Required work:
Look through the entries for the string "label" and copy every line where it shows up.

Exercise materials:
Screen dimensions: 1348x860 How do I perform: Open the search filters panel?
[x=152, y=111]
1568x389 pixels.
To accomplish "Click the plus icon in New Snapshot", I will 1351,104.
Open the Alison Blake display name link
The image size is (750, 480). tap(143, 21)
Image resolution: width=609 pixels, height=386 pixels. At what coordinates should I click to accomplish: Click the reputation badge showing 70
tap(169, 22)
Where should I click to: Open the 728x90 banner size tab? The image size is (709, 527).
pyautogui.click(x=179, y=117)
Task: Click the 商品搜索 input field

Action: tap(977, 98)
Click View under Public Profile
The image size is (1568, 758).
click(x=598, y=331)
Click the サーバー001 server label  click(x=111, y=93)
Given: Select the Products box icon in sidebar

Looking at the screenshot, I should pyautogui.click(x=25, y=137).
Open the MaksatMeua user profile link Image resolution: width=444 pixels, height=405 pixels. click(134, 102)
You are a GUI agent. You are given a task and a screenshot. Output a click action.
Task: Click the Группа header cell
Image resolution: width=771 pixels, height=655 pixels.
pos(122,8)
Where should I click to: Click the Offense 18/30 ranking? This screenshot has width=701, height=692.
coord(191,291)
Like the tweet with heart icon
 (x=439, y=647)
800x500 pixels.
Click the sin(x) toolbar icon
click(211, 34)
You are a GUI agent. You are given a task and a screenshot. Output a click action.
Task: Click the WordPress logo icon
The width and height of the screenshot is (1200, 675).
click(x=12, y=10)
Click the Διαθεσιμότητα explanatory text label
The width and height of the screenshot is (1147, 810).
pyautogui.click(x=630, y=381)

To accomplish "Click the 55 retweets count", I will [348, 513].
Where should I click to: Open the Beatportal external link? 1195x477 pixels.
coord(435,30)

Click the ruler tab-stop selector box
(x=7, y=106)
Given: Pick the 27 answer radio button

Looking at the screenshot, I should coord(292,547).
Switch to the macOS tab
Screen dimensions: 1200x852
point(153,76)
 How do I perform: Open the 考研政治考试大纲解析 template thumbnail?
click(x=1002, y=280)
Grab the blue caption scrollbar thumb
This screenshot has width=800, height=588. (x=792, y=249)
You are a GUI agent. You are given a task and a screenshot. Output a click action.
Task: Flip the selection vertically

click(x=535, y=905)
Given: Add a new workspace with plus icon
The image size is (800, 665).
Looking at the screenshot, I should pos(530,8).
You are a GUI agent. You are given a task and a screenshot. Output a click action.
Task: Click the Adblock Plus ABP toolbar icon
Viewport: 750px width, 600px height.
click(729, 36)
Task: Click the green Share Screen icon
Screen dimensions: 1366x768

Exercise result:
Click the サーバー001 server label  click(x=111, y=93)
Click the Διαθεσιμότητα explanatory text label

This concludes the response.